── Data in this exercise ──

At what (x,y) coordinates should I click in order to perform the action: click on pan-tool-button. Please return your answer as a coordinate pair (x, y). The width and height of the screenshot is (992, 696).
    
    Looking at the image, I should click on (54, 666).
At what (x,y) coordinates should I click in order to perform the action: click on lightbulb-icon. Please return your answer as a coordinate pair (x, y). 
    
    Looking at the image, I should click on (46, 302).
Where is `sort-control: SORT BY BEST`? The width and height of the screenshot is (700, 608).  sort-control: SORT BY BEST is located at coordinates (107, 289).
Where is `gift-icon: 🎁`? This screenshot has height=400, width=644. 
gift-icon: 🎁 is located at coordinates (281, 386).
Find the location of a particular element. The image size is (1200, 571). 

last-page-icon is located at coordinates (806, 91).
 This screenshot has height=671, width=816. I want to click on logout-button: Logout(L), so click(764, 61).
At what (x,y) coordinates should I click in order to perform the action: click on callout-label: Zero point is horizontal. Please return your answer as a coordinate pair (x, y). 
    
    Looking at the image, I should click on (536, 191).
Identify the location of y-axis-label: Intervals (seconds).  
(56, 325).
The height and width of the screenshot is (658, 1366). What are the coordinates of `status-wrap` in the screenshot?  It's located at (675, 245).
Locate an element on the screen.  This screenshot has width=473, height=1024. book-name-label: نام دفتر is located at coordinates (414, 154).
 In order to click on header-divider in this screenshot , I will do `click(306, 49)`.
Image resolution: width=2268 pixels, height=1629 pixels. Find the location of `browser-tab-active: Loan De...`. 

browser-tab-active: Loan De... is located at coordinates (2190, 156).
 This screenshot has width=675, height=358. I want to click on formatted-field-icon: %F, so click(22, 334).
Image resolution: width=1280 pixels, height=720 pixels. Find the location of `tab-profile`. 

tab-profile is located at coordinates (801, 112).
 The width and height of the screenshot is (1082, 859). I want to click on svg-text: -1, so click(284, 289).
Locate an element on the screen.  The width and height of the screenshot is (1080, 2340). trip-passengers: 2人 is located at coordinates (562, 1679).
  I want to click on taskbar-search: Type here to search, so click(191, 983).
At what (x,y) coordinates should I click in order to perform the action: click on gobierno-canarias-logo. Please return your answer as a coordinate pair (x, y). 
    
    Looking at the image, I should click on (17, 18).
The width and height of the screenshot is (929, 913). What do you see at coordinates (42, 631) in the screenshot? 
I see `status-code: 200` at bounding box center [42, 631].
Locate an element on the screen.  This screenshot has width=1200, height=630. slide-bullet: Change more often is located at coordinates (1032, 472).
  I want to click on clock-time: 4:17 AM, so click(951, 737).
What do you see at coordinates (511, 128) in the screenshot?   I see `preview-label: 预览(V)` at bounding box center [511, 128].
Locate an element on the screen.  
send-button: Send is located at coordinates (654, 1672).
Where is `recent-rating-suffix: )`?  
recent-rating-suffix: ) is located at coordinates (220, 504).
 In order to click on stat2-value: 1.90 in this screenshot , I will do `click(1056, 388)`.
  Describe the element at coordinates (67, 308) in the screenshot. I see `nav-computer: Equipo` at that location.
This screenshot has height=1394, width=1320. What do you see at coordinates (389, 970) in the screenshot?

───

* Assigned task
Reproduce all the rows above word for word, with nothing changed.

* Result below
At what (x,y) coordinates should I click in order to perform the action: click on pan-tool-button. Please return your answer as a coordinate pair (x, y). The width and height of the screenshot is (992, 696).
    
    Looking at the image, I should click on (54, 666).
At what (x,y) coordinates should I click in order to perform the action: click on lightbulb-icon. Please return your answer as a coordinate pair (x, y). 
    
    Looking at the image, I should click on (46, 302).
Where is `sort-control: SORT BY BEST`? The width and height of the screenshot is (700, 608).  sort-control: SORT BY BEST is located at coordinates (107, 289).
Where is `gift-icon: 🎁`? This screenshot has height=400, width=644. 
gift-icon: 🎁 is located at coordinates (281, 386).
Find the location of a particular element. The image size is (1200, 571). 

last-page-icon is located at coordinates (806, 91).
 This screenshot has height=671, width=816. I want to click on logout-button: Logout(L), so click(764, 61).
At what (x,y) coordinates should I click in order to perform the action: click on callout-label: Zero point is horizontal. Please return your answer as a coordinate pair (x, y). 
    
    Looking at the image, I should click on (536, 191).
Identify the location of y-axis-label: Intervals (seconds).  
(56, 325).
The height and width of the screenshot is (658, 1366). What are the coordinates of `status-wrap` in the screenshot?  It's located at (675, 245).
Locate an element on the screen.  This screenshot has width=473, height=1024. book-name-label: نام دفتر is located at coordinates (414, 154).
 In order to click on header-divider in this screenshot , I will do `click(306, 49)`.
Image resolution: width=2268 pixels, height=1629 pixels. Find the location of `browser-tab-active: Loan De...`. 

browser-tab-active: Loan De... is located at coordinates (2190, 156).
 This screenshot has width=675, height=358. I want to click on formatted-field-icon: %F, so click(22, 334).
Image resolution: width=1280 pixels, height=720 pixels. Find the location of `tab-profile`. 

tab-profile is located at coordinates (801, 112).
 The width and height of the screenshot is (1082, 859). I want to click on svg-text: -1, so click(284, 289).
Locate an element on the screen.  The width and height of the screenshot is (1080, 2340). trip-passengers: 2人 is located at coordinates (562, 1679).
  I want to click on taskbar-search: Type here to search, so click(191, 983).
At what (x,y) coordinates should I click in order to perform the action: click on gobierno-canarias-logo. Please return your answer as a coordinate pair (x, y). 
    
    Looking at the image, I should click on (17, 18).
The width and height of the screenshot is (929, 913). What do you see at coordinates (42, 631) in the screenshot? 
I see `status-code: 200` at bounding box center [42, 631].
Locate an element on the screen.  This screenshot has width=1200, height=630. slide-bullet: Change more often is located at coordinates (1032, 472).
  I want to click on clock-time: 4:17 AM, so click(951, 737).
What do you see at coordinates (511, 128) in the screenshot?   I see `preview-label: 预览(V)` at bounding box center [511, 128].
Locate an element on the screen.  
send-button: Send is located at coordinates (654, 1672).
Where is `recent-rating-suffix: )`?  
recent-rating-suffix: ) is located at coordinates (220, 504).
 In order to click on stat2-value: 1.90 in this screenshot , I will do `click(1056, 388)`.
  Describe the element at coordinates (67, 308) in the screenshot. I see `nav-computer: Equipo` at that location.
This screenshot has height=1394, width=1320. What do you see at coordinates (389, 970) in the screenshot?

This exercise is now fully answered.